Research funding bodies should take a leaf from astronomy’s book and blacklist journals with prohibitive access policies, says Australian National University vice-chancellor Brian Schmidt.
Professor Schmidt told an online forum that funders should impose “very clear” open access requirements, with researchers barred from publishing in any journal that charged for views – even if the journal was the “bee’s knees”.
“I say, don’t publish in that journal – go somewhere else,” he told the Remaking HE conference. “I have very strong views on this. Sometimes you’ve just got to do what’s right, even if it hurts.”
Professor Schmidt said that his field of astronomy was an “outlier” in the open knowledge debate, having made research freely available for decades. Astronomers had been posting their papers in a preprint archive since 1992.
Almost 20 years ago, a large publisher had told researchers that they must wait until it had printed their papers before posting them in the archive. “The astronomy community basically said, ‘Then we’re not going to publish with you’,” he said. “They backed down. They let us continue to use the archive.”

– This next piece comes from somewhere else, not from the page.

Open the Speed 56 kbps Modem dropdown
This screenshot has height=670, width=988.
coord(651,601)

Professor Schmidt, who won the 2011 Nobel Prize in Physics, said institutions should not allow the pandemic-induced economic crisis to derail open access aspirations. He said that even cashed-up funders such as the Bill and Melinda Gates Foundation had good reason to be “bolshie” about access, when they were trying cure malaria or increase rice field productivity.

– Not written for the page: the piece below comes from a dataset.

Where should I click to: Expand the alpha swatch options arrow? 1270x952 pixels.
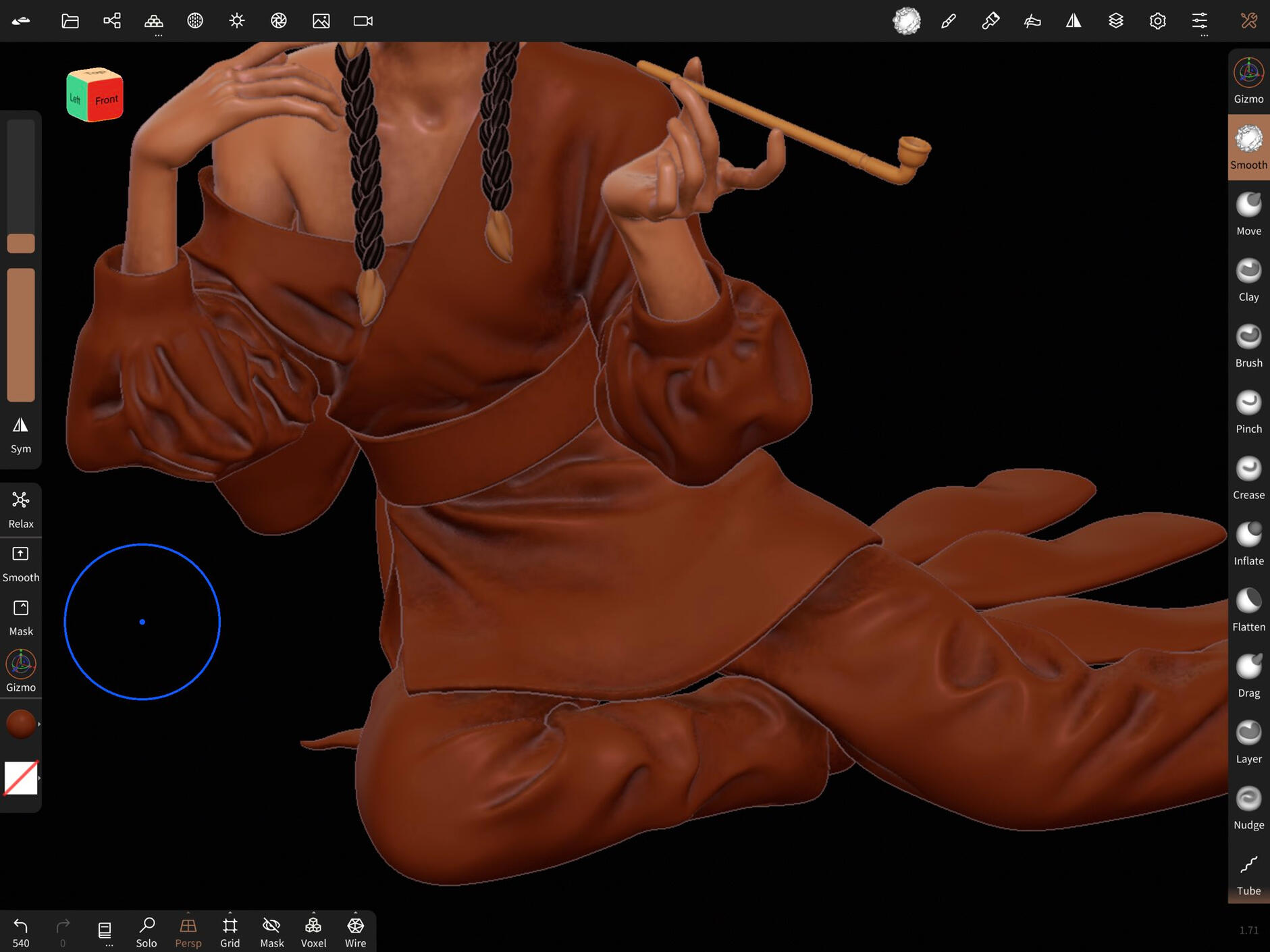(x=39, y=778)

“They’re not getting the value for money they want,” he said. “If we don’t share [research] we are literally slowing down the whole process.”
The foundation’s head of knowledge and research services, Ashley Farley, said that it had spent more than $20 million (£15 million) in article processing charges since 2015. “I’m sure many people could come up with a better way to use $20 million,” she told the forum.
Ms Farley, who leads the Gates Open Research publishing platform, said that the foundation was shifting its policy to align with Europe’s Plan S movement. Articles submitted from next year will be published “on open access terms”, it has announced, with papers and underlying data made available immediately and the foundation paying “necessary” fees.
Lucy Montgomery, co-leader of Curtin University’s Open Knowledge Initiative, criticised Australia’s major funding bodies for failing to impose “robust” open access mandates. “If we look at national performance in other places it’s possible to see...the effects of open access policy and infrastructure investments,” she told the forum.
Professor Schmidt said one of the objections to the open dissemination of research – that it could fall into enemy hands – was “just nuts”. While there was good reason not to share research on plutonium bombs or the weaponisation of anthrax, very few topics fell into such a category.
“People don’t understand how knowledge moves around,” he said. “Gross movement of intellectual property doesn’t happen in cyber espionage out of university – it happens [when people] steal the final product from companies.
“There [are] huge amounts of basic [and] applied research where everyone benefits – even when your strategic enemy has knowledge that you have created. It’s better than a zero-sum game. If you can get the entire world to work on something that’s absolutely imperative to you, that’s a good thing.”